Entries on locating words and elements:
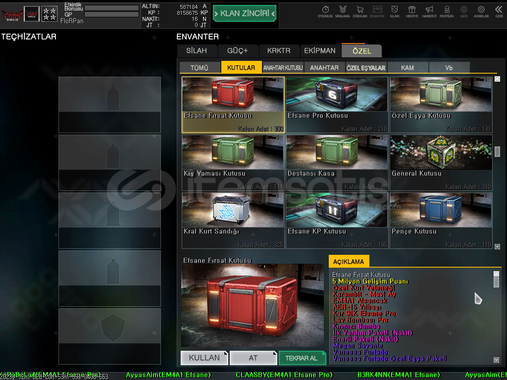The width and height of the screenshot is (507, 380).
Task: Switch to the SİLAH inventory tab
Action: coord(197,51)
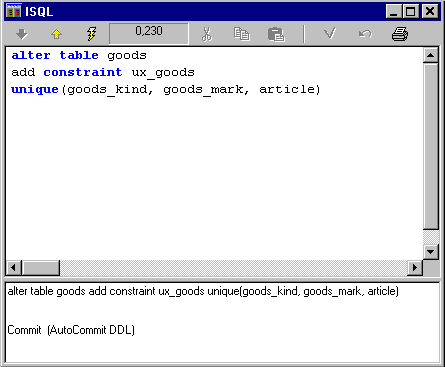The width and height of the screenshot is (445, 367).
Task: Click the horizontal scrollbar thumb
Action: 41,268
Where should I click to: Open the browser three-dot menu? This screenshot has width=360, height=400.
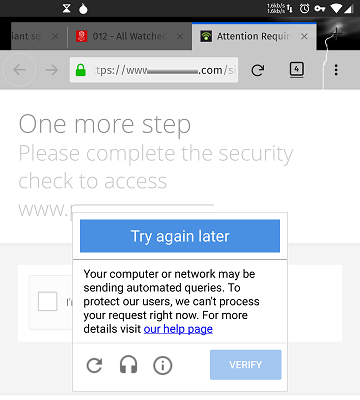click(336, 70)
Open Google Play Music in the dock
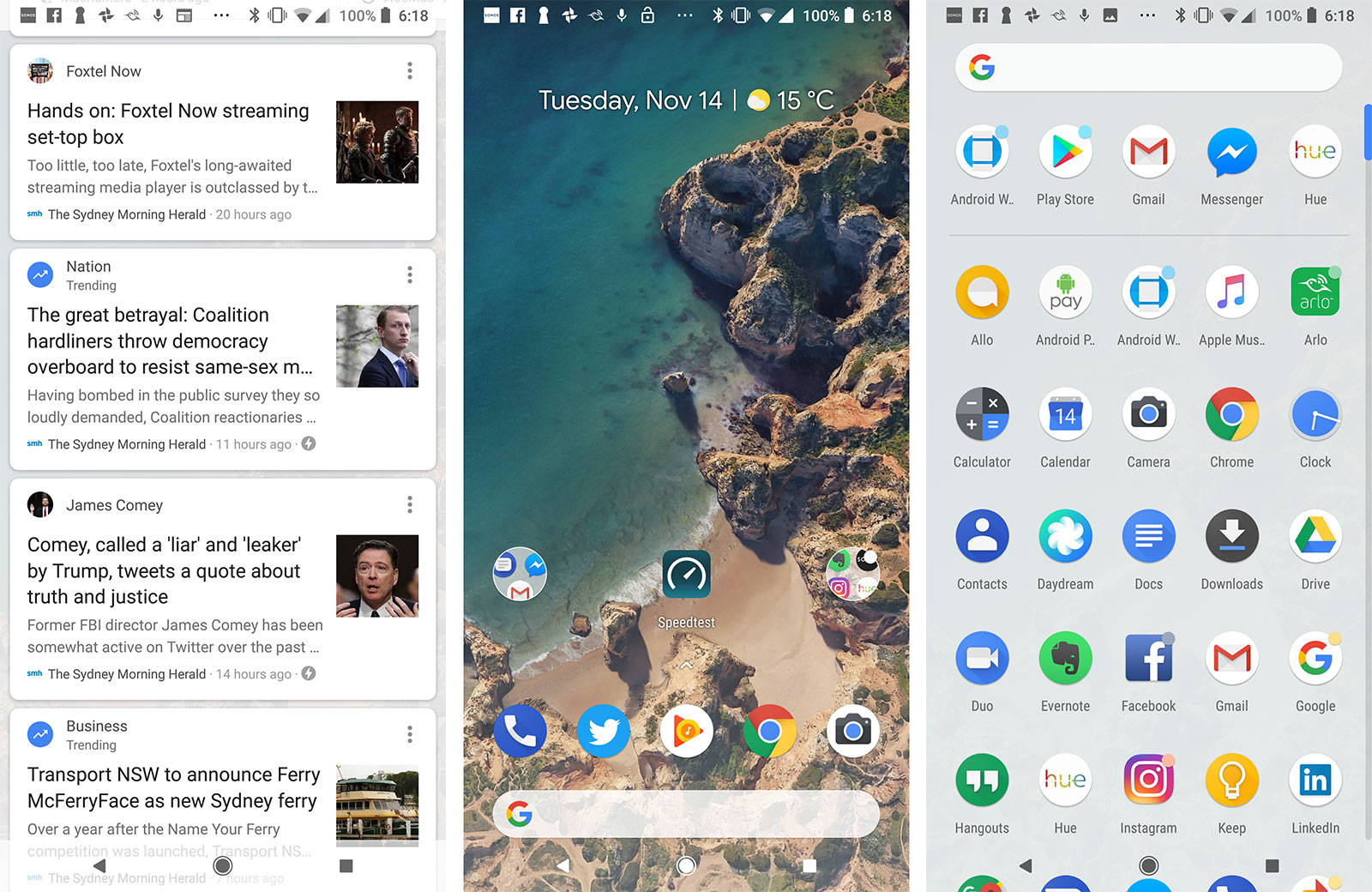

▶ [Task]
Edit all of the records above by replacing every "Open" with "Launch", keeping everything else the same. Omit the pictures from your answer.

▶ [Result for this exercise]
The width and height of the screenshot is (507, 380).
Task: Switch to the SİLAH inventory tab
Action: coord(197,51)
The width and height of the screenshot is (445, 367).
Task: Click the horizontal scrollbar thumb
Action: 41,268
Where should I click to: Launch the browser three-dot menu? This screenshot has width=360, height=400.
click(336, 70)
Launch Google Play Music in the dock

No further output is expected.